### TASK REQUIREMENTS:
Write out the data below word for word, leaving nothing out and changing nothing.

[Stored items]

━━━━━━━━━━━━━━━━━━━━━━━━━━━━━━

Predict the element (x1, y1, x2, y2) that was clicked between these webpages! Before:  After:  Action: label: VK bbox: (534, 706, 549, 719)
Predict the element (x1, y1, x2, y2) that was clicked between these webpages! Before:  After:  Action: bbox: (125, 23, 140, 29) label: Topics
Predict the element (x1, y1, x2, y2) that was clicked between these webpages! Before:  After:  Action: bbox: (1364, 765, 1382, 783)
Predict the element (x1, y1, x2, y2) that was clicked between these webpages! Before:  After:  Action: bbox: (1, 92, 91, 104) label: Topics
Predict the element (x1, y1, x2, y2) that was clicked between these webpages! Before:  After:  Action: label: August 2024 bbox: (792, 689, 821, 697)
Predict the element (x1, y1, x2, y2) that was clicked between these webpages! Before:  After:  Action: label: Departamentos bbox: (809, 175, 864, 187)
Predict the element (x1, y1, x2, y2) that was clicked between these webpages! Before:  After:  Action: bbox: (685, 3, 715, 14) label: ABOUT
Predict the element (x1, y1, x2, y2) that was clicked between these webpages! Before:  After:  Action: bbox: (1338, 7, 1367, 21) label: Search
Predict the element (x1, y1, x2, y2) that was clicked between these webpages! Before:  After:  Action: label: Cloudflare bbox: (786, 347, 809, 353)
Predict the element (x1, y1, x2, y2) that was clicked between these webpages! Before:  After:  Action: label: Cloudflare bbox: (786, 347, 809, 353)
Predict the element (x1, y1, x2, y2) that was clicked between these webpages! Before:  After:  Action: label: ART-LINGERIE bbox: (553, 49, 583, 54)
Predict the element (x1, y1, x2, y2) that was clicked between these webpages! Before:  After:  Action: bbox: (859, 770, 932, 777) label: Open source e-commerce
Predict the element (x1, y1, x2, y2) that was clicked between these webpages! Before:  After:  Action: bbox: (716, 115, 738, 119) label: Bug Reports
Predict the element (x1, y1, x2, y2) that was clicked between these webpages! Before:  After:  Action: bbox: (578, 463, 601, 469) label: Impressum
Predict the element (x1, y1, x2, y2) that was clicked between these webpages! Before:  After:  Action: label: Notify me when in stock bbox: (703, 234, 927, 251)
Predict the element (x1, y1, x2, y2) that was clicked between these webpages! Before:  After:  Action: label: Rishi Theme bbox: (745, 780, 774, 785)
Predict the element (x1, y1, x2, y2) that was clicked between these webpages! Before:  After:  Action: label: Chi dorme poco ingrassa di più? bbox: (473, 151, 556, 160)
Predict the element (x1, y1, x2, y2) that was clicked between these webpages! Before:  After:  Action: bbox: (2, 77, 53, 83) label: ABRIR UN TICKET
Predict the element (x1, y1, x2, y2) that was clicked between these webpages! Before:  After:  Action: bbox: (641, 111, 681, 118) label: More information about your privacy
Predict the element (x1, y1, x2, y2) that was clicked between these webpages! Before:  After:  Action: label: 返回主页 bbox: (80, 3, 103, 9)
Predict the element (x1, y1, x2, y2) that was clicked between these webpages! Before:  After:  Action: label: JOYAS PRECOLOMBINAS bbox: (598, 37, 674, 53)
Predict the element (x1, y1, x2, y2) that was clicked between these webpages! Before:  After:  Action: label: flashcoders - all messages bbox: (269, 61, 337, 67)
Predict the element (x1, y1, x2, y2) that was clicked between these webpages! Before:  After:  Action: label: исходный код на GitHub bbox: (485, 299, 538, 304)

━━━━━━━━━━━━━━━━━━━━━━━━━━━━━━

### THE ANSWER:
Predict the element (x1, y1, x2, y2) that was clicked between these webpages! Before:  After:  Action: label: VK bbox: (534, 706, 549, 719)
Predict the element (x1, y1, x2, y2) that was clicked between these webpages! Before:  After:  Action: bbox: (125, 23, 140, 29) label: Topics
Predict the element (x1, y1, x2, y2) that was clicked between these webpages! Before:  After:  Action: bbox: (1364, 765, 1382, 783)
Predict the element (x1, y1, x2, y2) that was clicked between these webpages! Before:  After:  Action: bbox: (1, 92, 91, 104) label: Topics
Predict the element (x1, y1, x2, y2) that was clicked between these webpages! Before:  After:  Action: label: August 2024 bbox: (792, 689, 821, 697)
Predict the element (x1, y1, x2, y2) that was clicked between these webpages! Before:  After:  Action: label: Departamentos bbox: (809, 175, 864, 187)
Predict the element (x1, y1, x2, y2) that was clicked between these webpages! Before:  After:  Action: bbox: (685, 3, 715, 14) label: ABOUT
Predict the element (x1, y1, x2, y2) that was clicked between these webpages! Before:  After:  Action: bbox: (1338, 7, 1367, 21) label: Search
Predict the element (x1, y1, x2, y2) that was clicked between these webpages! Before:  After:  Action: label: Cloudflare bbox: (786, 347, 809, 353)
Predict the element (x1, y1, x2, y2) that was clicked between these webpages! Before:  After:  Action: label: Cloudflare bbox: (786, 347, 809, 353)
Predict the element (x1, y1, x2, y2) that was clicked between these webpages! Before:  After:  Action: label: ART-LINGERIE bbox: (553, 49, 583, 54)
Predict the element (x1, y1, x2, y2) that was clicked between these webpages! Before:  After:  Action: bbox: (859, 770, 932, 777) label: Open source e-commerce
Predict the element (x1, y1, x2, y2) that was clicked between these webpages! Before:  After:  Action: bbox: (716, 115, 738, 119) label: Bug Reports
Predict the element (x1, y1, x2, y2) that was clicked between these webpages! Before:  After:  Action: bbox: (578, 463, 601, 469) label: Impressum
Predict the element (x1, y1, x2, y2) that was clicked between these webpages! Before:  After:  Action: label: Notify me when in stock bbox: (703, 234, 927, 251)
Predict the element (x1, y1, x2, y2) that was clicked between these webpages! Before:  After:  Action: label: Rishi Theme bbox: (745, 780, 774, 785)
Predict the element (x1, y1, x2, y2) that was clicked between these webpages! Before:  After:  Action: label: Chi dorme poco ingrassa di più? bbox: (473, 151, 556, 160)
Predict the element (x1, y1, x2, y2) that was clicked between these webpages! Before:  After:  Action: bbox: (2, 77, 53, 83) label: ABRIR UN TICKET
Predict the element (x1, y1, x2, y2) that was clicked between these webpages! Before:  After:  Action: bbox: (641, 111, 681, 118) label: More information about your privacy
Predict the element (x1, y1, x2, y2) that was clicked between these webpages! Before:  After:  Action: label: 返回主页 bbox: (80, 3, 103, 9)
Predict the element (x1, y1, x2, y2) that was clicked between these webpages! Before:  After:  Action: label: JOYAS PRECOLOMBINAS bbox: (598, 37, 674, 53)
Predict the element (x1, y1, x2, y2) that was clicked between these webpages! Before:  After:  Action: label: flashcoders - all messages bbox: (269, 61, 337, 67)
Predict the element (x1, y1, x2, y2) that was clicked between these webpages! Before:  After:  Action: label: исходный код на GitHub bbox: (485, 299, 538, 304)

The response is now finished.